Self-preservation and the National Portrait Gallery’s dispute with the Wikimedia community

Running an organization is difficult in and of itself, no matter what its goals. Every transaction it undertakes–every contract, every agreement, every meeting–requires it to expend some limited resource: time, attention, or money. Because of these transaction costs, some sources of value are too costly to take advantage of. As a result, no institution can put all its energies into pursuing its mission; it must expend considerable effort on maintaining discipline and structure, simply to keep itself viable. Self-preservation of the institution becomes job number one, while its stated goal is relegated to job number two or lower, no matter what the mission statement says. The problems inherent in managing these transaction costs are one of the basic constraints shaping institutions of all kinds.

From: Clay Shirky, Here Comes Everybody: The Power of Organizing Without Organizations, pp. 29-30 (my emphasis)

Shirky’s book is about “organizing without organizations”, a key example of which is the Wikimedia community (as distinct from the Wikimedia Foundation). The Wikimedia community can accomplish a lot of big projects–making knowledge and information and cultural heritage accessible and free–that traditional organizations would find far too expensive. And that paragraph from Shirky explains the root of the tension between the Wikimedia community and many traditional organizations with seemingly compatible goals–organizations such as the National Portrait Gallery in London, which sent a legal threat to Wikimedian Derrick Coetzee this week.

The NPG has a laudable mission and aims: “to promote through the medium of portraits the appreciation and understanding of the men and women who have made and are making British history and culture, and … to promote the appreciation and understanding of portraiture in all media”, and “to bring history to life through its extensive display, exhibition, research, learning, outreach, publishing and digital programmes.”

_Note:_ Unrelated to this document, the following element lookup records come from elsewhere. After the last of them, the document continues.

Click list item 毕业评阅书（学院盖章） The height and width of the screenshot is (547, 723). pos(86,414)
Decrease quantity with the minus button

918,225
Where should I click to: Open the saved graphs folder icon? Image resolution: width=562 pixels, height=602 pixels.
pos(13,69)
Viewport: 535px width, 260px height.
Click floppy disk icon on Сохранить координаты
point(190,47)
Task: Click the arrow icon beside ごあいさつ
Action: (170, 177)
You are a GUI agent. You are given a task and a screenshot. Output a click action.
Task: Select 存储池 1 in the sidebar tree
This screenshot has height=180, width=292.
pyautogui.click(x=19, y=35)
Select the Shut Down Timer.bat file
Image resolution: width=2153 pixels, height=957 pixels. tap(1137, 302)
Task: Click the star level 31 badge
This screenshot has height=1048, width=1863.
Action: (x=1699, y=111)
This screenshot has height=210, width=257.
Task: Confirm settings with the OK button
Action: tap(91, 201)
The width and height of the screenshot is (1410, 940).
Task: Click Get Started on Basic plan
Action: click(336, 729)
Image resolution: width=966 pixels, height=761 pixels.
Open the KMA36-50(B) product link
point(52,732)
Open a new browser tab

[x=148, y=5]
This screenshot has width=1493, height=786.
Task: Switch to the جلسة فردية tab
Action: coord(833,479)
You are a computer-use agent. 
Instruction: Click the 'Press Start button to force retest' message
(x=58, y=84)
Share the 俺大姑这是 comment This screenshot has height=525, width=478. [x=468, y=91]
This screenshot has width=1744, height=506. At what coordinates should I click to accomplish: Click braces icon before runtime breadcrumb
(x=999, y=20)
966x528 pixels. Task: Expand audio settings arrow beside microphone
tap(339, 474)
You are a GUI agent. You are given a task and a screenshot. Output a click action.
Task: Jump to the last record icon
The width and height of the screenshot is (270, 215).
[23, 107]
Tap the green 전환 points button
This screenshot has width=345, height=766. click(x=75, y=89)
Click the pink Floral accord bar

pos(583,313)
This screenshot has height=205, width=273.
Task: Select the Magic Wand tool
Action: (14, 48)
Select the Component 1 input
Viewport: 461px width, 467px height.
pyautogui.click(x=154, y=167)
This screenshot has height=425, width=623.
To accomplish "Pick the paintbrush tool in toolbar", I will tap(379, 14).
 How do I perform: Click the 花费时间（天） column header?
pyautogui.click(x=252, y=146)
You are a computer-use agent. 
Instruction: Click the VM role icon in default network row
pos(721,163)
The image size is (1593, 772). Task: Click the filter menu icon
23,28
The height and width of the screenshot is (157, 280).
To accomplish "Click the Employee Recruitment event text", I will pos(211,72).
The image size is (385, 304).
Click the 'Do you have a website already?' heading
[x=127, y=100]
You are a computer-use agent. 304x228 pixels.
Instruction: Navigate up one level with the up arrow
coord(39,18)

But in pursuing self-preservation first and foremost, the gallery asks a high price for its services of digitizing and making available the works it keeps: to fund the digitization of its collections and other institutional activities, the NPG would claim copyright on all the digital records it produces and prevent access to others who would make free digital copies. As one Wikipedian put it, the NPG is “trying to ‘Dred Scott‘ works already escaped into PD ‘back south’ into Copyright Protected dominion”.

If the choice is between a) waiting to digitize these public domain works until costs are lower or more funding is available, or b) diminishing the public domain and emboldening others who would do the same, then I’ll choose to wait.

2 thoughts on “Self-preservation and the National Portrait Gallery’s dispute with the Wikimedia community

  1. David Gerard

    Yes. It struck me as fairly obvious bureaucratic empire building.

    What's worse is that the NPG is not even an independent charity – it's a government sub-department. Letters to ministers time!

    Reply
  2. pfctdayelise

    You and I would choose to wait, but institutions face pressure from their purse-holders and peers to be making ever-ongoing progress on the digitisation front.

    Wait until cultural institutions receive the government funding they need… hah!! Sounds like waiting for hell to freeze over.